> _TASK_
Can you give the items again, replacing "Where should I click to" with "Where do I click to" and changing nothing else?

Item position entries:
┌──

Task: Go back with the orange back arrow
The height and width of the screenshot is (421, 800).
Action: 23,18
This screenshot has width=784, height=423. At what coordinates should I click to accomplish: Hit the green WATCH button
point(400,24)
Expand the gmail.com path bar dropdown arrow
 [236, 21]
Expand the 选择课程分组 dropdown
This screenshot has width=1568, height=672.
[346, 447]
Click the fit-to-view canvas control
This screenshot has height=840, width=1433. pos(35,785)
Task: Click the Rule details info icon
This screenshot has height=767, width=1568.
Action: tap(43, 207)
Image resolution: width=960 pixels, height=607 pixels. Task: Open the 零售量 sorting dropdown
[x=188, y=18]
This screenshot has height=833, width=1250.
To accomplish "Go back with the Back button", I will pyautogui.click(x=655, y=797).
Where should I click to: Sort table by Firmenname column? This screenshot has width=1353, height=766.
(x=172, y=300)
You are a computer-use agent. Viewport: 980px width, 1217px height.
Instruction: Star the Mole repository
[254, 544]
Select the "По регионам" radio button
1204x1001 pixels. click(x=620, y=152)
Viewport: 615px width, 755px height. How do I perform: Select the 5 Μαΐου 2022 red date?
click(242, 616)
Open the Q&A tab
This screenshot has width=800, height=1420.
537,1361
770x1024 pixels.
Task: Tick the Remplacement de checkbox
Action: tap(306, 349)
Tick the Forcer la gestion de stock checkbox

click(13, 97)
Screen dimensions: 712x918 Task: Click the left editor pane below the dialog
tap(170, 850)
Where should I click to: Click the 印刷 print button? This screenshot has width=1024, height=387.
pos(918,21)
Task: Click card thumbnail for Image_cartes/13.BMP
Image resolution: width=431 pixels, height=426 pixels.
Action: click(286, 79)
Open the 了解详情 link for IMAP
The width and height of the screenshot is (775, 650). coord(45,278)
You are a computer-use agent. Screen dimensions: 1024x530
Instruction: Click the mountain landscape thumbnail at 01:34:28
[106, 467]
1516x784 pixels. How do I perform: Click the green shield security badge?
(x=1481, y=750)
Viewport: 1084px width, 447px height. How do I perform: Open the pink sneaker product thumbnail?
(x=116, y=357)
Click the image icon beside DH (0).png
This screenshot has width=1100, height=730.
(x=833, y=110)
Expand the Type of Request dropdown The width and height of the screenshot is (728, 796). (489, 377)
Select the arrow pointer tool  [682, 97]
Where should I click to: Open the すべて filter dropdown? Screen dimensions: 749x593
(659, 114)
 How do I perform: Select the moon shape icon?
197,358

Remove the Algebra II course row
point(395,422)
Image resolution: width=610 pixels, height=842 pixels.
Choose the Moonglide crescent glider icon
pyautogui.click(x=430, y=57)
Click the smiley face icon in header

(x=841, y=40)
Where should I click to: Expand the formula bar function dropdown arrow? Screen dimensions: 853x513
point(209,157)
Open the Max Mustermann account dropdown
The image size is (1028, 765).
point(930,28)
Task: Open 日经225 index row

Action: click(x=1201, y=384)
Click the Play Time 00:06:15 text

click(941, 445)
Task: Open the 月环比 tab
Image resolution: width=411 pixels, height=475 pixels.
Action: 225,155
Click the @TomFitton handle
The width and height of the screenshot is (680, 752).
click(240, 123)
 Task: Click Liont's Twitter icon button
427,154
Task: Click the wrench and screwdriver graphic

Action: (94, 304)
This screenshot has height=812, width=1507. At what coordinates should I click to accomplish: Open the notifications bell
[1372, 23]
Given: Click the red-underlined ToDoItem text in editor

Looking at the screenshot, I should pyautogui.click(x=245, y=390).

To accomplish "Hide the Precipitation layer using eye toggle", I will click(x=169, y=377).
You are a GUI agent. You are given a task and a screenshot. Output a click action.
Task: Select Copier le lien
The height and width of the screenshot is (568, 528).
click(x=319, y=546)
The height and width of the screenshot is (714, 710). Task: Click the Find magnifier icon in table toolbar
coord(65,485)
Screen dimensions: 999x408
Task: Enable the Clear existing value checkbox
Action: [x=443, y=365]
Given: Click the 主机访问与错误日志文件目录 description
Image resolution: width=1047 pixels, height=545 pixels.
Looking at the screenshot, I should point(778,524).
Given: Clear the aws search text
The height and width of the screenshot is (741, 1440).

└──

> _SOLUTION TO THIS EXERCISE_
Task: Go back with the orange back arrow
The height and width of the screenshot is (421, 800).
Action: 23,18
This screenshot has width=784, height=423. At what coordinates should I click to accomplish: Hit the green WATCH button
point(400,24)
Expand the gmail.com path bar dropdown arrow
 [236, 21]
Expand the 选择课程分组 dropdown
This screenshot has width=1568, height=672.
[346, 447]
Click the fit-to-view canvas control
This screenshot has height=840, width=1433. pos(35,785)
Task: Click the Rule details info icon
This screenshot has height=767, width=1568.
Action: tap(43, 207)
Image resolution: width=960 pixels, height=607 pixels. Task: Open the 零售量 sorting dropdown
[x=188, y=18]
This screenshot has height=833, width=1250.
To accomplish "Go back with the Back button", I will pyautogui.click(x=655, y=797).
Where do I click to: Sort table by Firmenname column? This screenshot has width=1353, height=766.
(x=172, y=300)
You are a computer-use agent. Viewport: 980px width, 1217px height.
Instruction: Star the Mole repository
[254, 544]
Select the "По регионам" radio button
1204x1001 pixels. click(x=620, y=152)
Viewport: 615px width, 755px height. How do I perform: Select the 5 Μαΐου 2022 red date?
click(242, 616)
Open the Q&A tab
This screenshot has width=800, height=1420.
537,1361
770x1024 pixels.
Task: Tick the Remplacement de checkbox
Action: tap(306, 349)
Tick the Forcer la gestion de stock checkbox

click(13, 97)
Screen dimensions: 712x918 Task: Click the left editor pane below the dialog
tap(170, 850)
Where do I click to: Click the 印刷 print button? This screenshot has width=1024, height=387.
pos(918,21)
Task: Click card thumbnail for Image_cartes/13.BMP
Image resolution: width=431 pixels, height=426 pixels.
Action: click(286, 79)
Open the 了解详情 link for IMAP
The width and height of the screenshot is (775, 650). coord(45,278)
You are a computer-use agent. Screen dimensions: 1024x530
Instruction: Click the mountain landscape thumbnail at 01:34:28
[106, 467]
1516x784 pixels. How do I perform: Click the green shield security badge?
(x=1481, y=750)
Viewport: 1084px width, 447px height. How do I perform: Open the pink sneaker product thumbnail?
(x=116, y=357)
Click the image icon beside DH (0).png
This screenshot has width=1100, height=730.
(x=833, y=110)
Expand the Type of Request dropdown The width and height of the screenshot is (728, 796). (489, 377)
Select the arrow pointer tool  [682, 97]
Where do I click to: Open the すべて filter dropdown? Screen dimensions: 749x593
(659, 114)
 How do I perform: Select the moon shape icon?
197,358

Remove the Algebra II course row
point(395,422)
Image resolution: width=610 pixels, height=842 pixels.
Choose the Moonglide crescent glider icon
pyautogui.click(x=430, y=57)
Click the smiley face icon in header

(x=841, y=40)
Where do I click to: Expand the formula bar function dropdown arrow? Screen dimensions: 853x513
point(209,157)
Open the Max Mustermann account dropdown
The image size is (1028, 765).
point(930,28)
Task: Open 日经225 index row

Action: click(x=1201, y=384)
Click the Play Time 00:06:15 text

click(941, 445)
Task: Open the 月环比 tab
Image resolution: width=411 pixels, height=475 pixels.
Action: 225,155
Click the @TomFitton handle
The width and height of the screenshot is (680, 752).
click(240, 123)
 Task: Click Liont's Twitter icon button
427,154
Task: Click the wrench and screwdriver graphic

Action: (94, 304)
This screenshot has height=812, width=1507. At what coordinates should I click to accomplish: Open the notifications bell
[1372, 23]
Given: Click the red-underlined ToDoItem text in editor

Looking at the screenshot, I should pyautogui.click(x=245, y=390).

To accomplish "Hide the Precipitation layer using eye toggle", I will click(x=169, y=377).
You are a GUI agent. You are given a task and a screenshot. Output a click action.
Task: Select Copier le lien
The height and width of the screenshot is (568, 528).
click(x=319, y=546)
The height and width of the screenshot is (714, 710). Task: Click the Find magnifier icon in table toolbar
coord(65,485)
Screen dimensions: 999x408
Task: Enable the Clear existing value checkbox
Action: [x=443, y=365]
Given: Click the 主机访问与错误日志文件目录 description
Image resolution: width=1047 pixels, height=545 pixels.
Looking at the screenshot, I should point(778,524).
Given: Clear the aws search text
The height and width of the screenshot is (741, 1440).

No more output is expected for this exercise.